__EXERCISE INSTRUCTIONS__.
Reproduce the records from the line with "Open the Kontak app logo icon" to the line with "Action: pyautogui.click(x=53, y=81)", replacing "settings gear" with "settings cog" and leaving everything else unchanged.

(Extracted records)
......
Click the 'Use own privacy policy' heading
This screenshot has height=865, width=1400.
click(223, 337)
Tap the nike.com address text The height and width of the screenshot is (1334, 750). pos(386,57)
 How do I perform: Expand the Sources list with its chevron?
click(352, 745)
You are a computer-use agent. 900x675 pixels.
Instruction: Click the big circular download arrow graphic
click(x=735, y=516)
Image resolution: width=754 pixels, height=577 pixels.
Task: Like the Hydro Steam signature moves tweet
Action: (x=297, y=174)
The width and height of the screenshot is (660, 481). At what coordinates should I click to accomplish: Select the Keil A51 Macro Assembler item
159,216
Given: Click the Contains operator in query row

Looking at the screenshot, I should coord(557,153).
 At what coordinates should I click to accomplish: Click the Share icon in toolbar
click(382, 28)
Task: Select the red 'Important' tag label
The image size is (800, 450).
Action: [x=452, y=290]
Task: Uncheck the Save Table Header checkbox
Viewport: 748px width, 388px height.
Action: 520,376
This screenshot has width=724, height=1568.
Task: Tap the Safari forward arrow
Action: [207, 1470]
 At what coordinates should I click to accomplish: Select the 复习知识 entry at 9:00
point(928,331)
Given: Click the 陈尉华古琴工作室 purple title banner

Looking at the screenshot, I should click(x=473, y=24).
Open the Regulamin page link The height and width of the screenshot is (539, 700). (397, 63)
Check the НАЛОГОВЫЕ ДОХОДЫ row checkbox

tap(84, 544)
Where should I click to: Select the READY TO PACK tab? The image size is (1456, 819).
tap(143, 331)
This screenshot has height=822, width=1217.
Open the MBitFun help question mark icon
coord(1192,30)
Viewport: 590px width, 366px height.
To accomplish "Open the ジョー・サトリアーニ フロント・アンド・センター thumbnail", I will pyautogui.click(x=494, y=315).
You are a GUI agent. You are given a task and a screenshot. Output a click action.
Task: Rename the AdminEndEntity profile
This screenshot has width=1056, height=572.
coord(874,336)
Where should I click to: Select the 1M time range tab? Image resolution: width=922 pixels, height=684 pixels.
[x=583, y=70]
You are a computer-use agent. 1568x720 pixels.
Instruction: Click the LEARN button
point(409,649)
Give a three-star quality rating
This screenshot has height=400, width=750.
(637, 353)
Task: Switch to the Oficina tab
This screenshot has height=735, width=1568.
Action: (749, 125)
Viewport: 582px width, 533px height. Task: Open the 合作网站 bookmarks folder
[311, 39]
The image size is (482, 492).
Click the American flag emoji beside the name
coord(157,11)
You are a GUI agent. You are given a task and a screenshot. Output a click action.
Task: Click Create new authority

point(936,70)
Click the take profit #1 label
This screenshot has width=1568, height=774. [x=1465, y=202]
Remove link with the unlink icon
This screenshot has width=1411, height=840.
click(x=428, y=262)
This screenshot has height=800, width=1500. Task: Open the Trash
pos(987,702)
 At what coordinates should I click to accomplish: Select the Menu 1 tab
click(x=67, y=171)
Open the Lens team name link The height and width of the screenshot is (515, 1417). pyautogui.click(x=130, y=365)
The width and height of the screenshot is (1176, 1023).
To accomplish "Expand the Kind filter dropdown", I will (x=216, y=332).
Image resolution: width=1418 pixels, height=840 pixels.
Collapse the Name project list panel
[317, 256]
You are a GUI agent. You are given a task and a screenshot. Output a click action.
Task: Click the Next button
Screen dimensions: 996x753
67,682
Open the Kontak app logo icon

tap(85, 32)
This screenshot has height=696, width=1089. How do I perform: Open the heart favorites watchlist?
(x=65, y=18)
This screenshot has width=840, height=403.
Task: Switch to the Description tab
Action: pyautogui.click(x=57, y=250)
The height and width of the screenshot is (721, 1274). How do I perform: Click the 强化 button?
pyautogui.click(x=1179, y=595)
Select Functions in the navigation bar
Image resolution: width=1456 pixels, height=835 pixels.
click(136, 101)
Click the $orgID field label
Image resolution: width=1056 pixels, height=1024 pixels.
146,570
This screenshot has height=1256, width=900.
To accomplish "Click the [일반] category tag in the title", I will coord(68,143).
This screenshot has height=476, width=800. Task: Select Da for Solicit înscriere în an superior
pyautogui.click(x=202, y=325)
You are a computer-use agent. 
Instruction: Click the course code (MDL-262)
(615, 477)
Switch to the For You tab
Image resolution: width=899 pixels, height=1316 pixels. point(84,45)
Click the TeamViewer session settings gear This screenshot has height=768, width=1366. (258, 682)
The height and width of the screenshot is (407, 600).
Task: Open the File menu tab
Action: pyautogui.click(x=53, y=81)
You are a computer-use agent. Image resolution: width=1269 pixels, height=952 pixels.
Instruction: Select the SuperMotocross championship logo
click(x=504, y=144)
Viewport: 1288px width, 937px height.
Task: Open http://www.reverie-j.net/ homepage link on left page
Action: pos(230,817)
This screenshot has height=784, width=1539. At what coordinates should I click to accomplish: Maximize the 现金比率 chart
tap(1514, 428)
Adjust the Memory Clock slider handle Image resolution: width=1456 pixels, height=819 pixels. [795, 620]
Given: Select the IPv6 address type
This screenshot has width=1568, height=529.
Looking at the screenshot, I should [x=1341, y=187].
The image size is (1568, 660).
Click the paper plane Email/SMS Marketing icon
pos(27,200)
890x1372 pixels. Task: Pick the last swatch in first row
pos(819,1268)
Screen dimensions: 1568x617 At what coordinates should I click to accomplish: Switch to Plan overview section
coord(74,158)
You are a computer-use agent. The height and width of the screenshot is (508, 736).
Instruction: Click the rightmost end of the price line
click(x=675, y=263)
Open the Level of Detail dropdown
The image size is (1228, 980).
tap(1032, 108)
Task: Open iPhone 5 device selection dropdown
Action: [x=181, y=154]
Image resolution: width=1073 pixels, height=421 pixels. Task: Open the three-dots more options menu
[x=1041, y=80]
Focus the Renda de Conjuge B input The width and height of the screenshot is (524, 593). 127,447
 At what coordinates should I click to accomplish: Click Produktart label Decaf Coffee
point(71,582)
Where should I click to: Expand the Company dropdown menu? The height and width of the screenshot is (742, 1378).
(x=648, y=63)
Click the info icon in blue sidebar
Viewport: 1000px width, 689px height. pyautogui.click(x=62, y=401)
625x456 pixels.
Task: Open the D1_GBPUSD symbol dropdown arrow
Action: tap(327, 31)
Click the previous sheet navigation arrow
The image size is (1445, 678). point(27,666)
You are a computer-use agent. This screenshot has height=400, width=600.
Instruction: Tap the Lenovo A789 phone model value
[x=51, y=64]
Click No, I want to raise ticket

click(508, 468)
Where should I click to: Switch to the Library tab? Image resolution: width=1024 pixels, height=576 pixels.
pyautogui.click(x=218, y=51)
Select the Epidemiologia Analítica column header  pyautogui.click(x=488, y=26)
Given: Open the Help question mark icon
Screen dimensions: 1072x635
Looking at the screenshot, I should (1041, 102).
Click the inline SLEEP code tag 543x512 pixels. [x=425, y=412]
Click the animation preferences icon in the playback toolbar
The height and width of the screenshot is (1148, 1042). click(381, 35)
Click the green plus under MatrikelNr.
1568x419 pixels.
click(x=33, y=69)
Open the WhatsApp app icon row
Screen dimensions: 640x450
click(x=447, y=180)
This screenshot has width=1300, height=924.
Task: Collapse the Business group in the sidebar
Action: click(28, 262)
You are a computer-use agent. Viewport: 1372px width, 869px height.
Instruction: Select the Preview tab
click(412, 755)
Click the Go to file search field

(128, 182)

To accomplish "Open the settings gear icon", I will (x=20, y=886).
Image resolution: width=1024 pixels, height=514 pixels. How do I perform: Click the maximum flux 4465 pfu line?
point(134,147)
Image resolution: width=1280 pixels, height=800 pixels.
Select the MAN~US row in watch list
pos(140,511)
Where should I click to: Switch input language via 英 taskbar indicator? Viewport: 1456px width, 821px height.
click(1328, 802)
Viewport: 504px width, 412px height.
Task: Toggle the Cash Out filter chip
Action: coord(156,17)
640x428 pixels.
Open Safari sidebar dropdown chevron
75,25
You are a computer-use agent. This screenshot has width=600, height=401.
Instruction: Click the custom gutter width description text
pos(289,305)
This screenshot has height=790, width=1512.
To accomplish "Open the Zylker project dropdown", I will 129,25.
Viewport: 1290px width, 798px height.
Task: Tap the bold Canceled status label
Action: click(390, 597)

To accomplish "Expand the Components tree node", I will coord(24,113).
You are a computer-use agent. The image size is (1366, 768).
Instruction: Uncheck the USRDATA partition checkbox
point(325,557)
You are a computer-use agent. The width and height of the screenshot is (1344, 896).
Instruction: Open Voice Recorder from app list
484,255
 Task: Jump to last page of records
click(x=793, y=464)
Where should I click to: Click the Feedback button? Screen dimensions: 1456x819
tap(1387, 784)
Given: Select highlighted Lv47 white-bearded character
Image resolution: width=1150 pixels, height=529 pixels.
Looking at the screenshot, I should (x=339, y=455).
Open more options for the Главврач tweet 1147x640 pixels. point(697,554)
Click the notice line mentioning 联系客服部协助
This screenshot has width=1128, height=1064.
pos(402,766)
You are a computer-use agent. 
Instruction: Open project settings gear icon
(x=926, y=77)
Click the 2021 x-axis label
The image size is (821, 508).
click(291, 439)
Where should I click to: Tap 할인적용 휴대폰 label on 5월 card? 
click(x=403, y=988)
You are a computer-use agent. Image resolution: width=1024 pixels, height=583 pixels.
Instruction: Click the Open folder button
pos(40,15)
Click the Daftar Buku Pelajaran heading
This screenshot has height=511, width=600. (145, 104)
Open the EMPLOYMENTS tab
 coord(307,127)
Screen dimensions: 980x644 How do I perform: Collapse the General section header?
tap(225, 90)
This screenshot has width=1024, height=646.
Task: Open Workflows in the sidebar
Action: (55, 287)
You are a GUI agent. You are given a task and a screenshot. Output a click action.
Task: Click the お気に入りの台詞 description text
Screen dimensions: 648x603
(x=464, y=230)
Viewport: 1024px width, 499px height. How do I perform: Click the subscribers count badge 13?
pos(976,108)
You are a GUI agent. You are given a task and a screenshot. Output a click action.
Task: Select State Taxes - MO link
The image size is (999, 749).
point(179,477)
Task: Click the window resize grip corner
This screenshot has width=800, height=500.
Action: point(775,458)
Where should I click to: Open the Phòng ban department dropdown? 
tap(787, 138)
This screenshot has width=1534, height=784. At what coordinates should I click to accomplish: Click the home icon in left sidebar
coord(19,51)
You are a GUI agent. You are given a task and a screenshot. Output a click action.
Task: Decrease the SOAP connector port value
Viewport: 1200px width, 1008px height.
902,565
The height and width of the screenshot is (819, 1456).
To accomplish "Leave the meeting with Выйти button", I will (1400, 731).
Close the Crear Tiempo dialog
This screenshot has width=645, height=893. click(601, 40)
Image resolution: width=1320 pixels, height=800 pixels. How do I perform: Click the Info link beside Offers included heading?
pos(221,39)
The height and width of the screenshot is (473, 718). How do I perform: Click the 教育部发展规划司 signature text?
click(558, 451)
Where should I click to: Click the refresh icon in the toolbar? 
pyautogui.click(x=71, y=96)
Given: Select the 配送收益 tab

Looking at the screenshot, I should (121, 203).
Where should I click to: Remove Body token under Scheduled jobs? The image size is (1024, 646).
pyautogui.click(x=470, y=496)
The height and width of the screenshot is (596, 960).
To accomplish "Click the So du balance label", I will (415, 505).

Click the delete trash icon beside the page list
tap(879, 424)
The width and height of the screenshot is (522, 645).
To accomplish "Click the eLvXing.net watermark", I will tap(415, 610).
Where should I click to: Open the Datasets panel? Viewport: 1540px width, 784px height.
......
__THE RESULT__.
Open the Kontak app logo icon

tap(85, 32)
This screenshot has height=696, width=1089. How do I perform: Open the heart favorites watchlist?
(x=65, y=18)
This screenshot has width=840, height=403.
Task: Switch to the Description tab
Action: pyautogui.click(x=57, y=250)
The height and width of the screenshot is (721, 1274). How do I perform: Click the 强化 button?
pyautogui.click(x=1179, y=595)
Select Functions in the navigation bar
Image resolution: width=1456 pixels, height=835 pixels.
click(136, 101)
Click the $orgID field label
Image resolution: width=1056 pixels, height=1024 pixels.
146,570
This screenshot has height=1256, width=900.
To accomplish "Click the [일반] category tag in the title", I will coord(68,143).
This screenshot has height=476, width=800. Task: Select Da for Solicit înscriere în an superior
pyautogui.click(x=202, y=325)
You are a computer-use agent. 
Instruction: Click the course code (MDL-262)
(615, 477)
Switch to the For You tab
Image resolution: width=899 pixels, height=1316 pixels. point(84,45)
Click the TeamViewer session settings cog This screenshot has height=768, width=1366. (258, 682)
The height and width of the screenshot is (407, 600).
Task: Open the File menu tab
Action: pyautogui.click(x=53, y=81)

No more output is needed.